=== Data to process ===

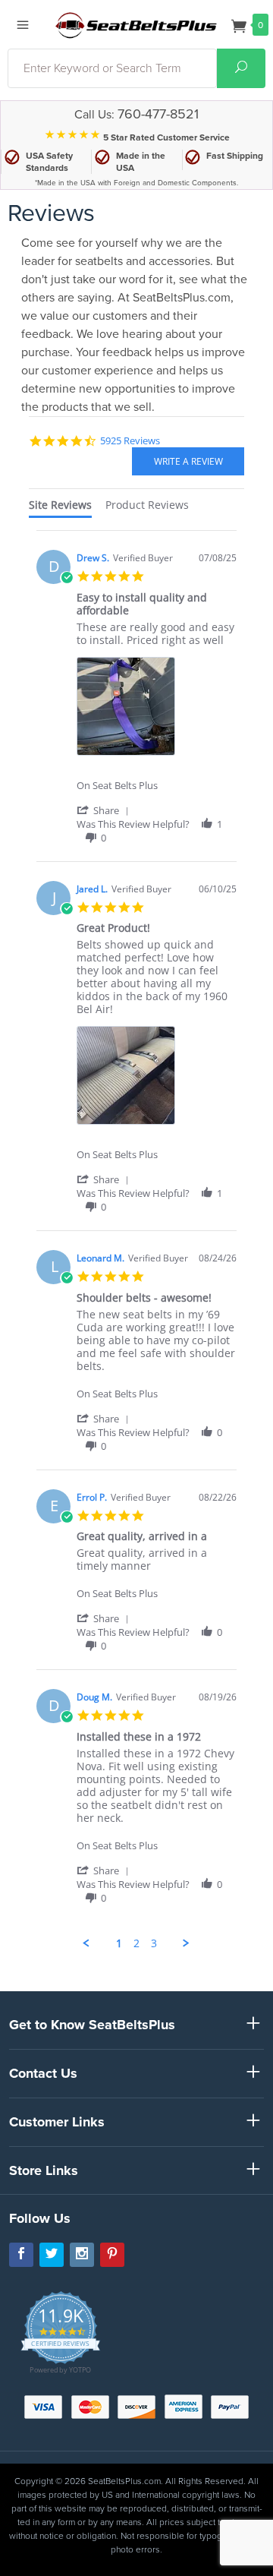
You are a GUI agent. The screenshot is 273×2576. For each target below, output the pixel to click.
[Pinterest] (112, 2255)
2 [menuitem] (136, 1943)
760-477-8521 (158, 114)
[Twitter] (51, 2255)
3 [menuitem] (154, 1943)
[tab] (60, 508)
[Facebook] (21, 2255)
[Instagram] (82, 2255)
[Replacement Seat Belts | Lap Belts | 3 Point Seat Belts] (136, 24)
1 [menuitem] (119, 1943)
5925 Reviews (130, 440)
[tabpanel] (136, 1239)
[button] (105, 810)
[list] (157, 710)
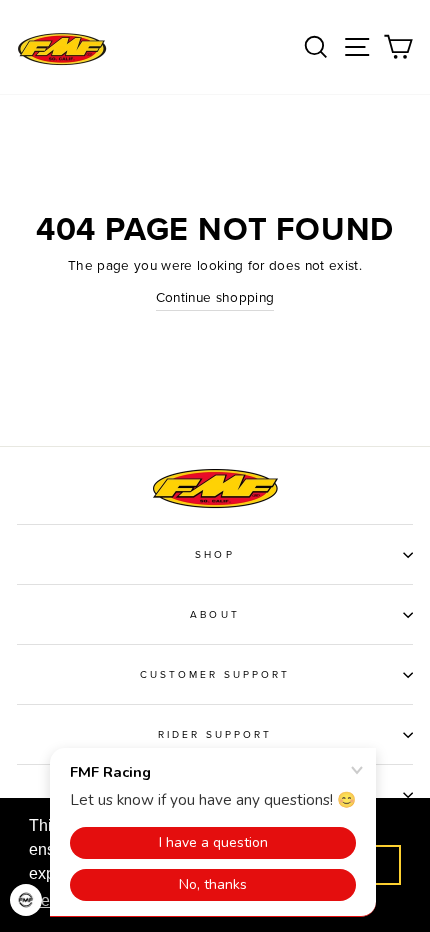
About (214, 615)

===
=== Data to process ===

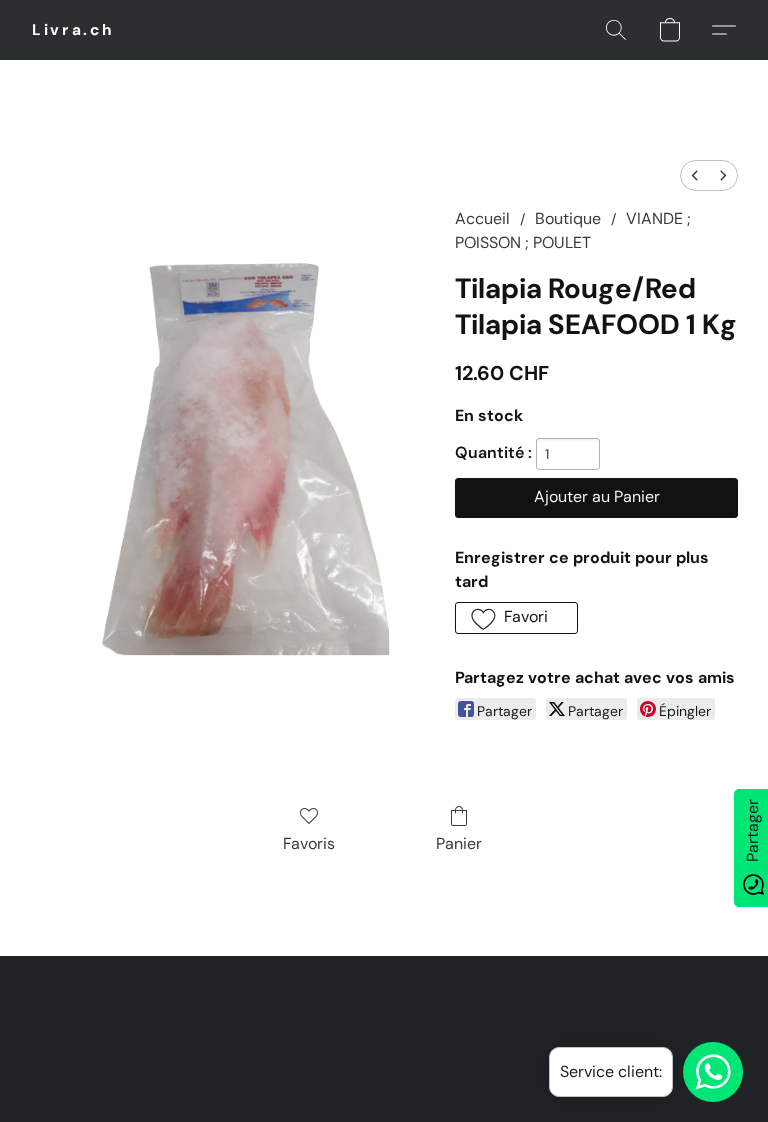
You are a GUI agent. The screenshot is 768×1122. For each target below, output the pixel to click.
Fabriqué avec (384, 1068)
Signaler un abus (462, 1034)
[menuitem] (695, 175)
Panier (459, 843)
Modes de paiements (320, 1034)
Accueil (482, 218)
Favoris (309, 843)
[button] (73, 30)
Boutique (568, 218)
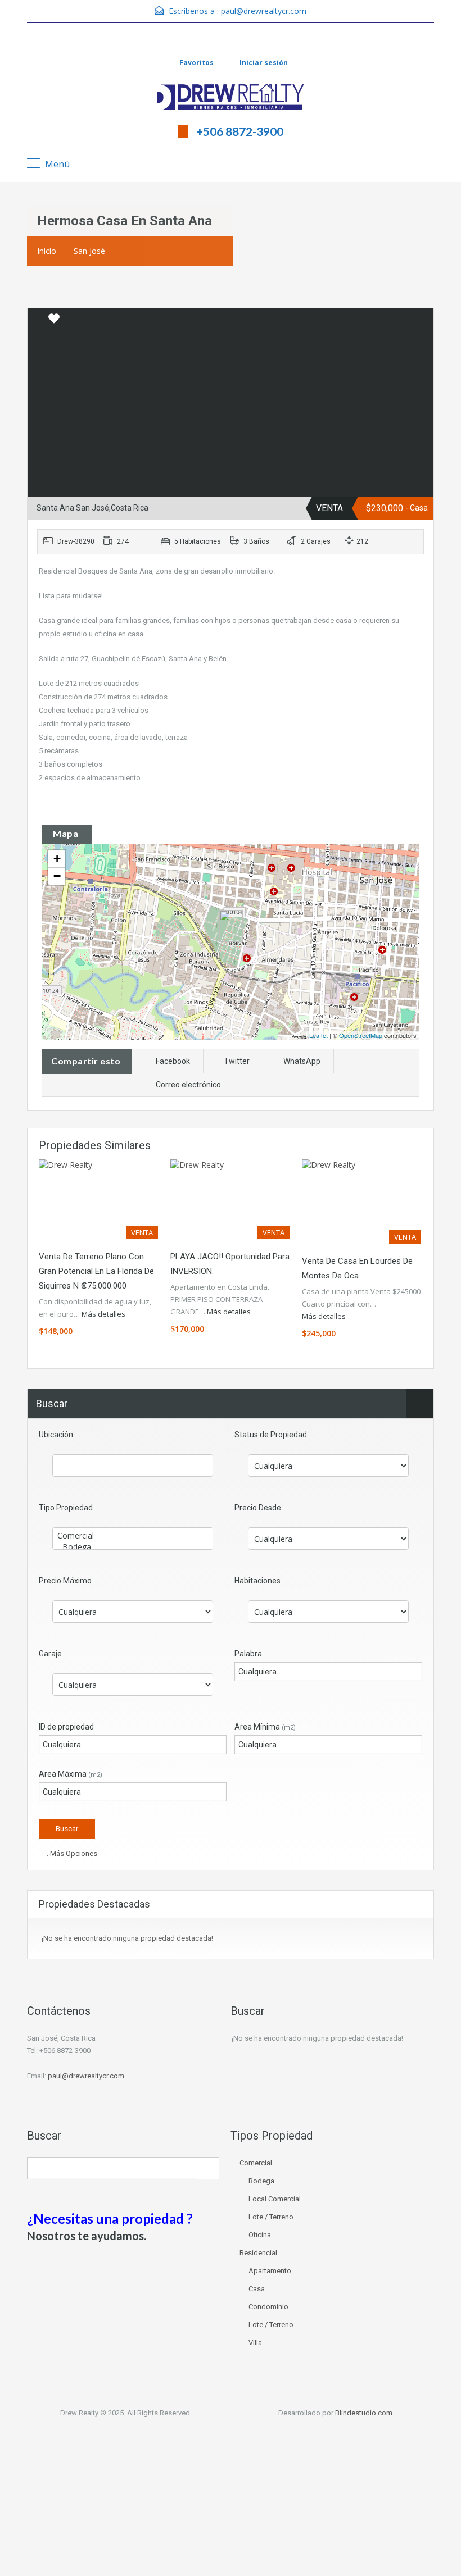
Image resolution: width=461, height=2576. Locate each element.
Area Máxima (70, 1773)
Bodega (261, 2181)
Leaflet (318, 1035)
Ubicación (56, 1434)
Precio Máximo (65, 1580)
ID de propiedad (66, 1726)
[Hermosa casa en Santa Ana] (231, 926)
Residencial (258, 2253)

===

Problem to work on: Only one stretch of the material above is wanted: the line containing "You are a GUI agent. The screenshot is 273×2576." through the line containing "About (214, 615)". Restate it word for word, minus the pictures.

Output of the exercise:
You are a GUI agent. The screenshot is 273×2576. For each target below, output the pixel to click.
[Pinterest] (112, 2255)
2 [menuitem] (136, 1943)
760-477-8521 (158, 114)
[Twitter] (51, 2255)
3 [menuitem] (154, 1943)
[tab] (60, 508)
[Facebook] (21, 2255)
[Instagram] (82, 2255)
[Replacement Seat Belts | Lap Belts | 3 Point Seat Belts] (136, 24)
1 [menuitem] (119, 1943)
5925 Reviews (130, 440)
[tabpanel] (136, 1239)
[button] (105, 810)
[list] (157, 710)
About (214, 615)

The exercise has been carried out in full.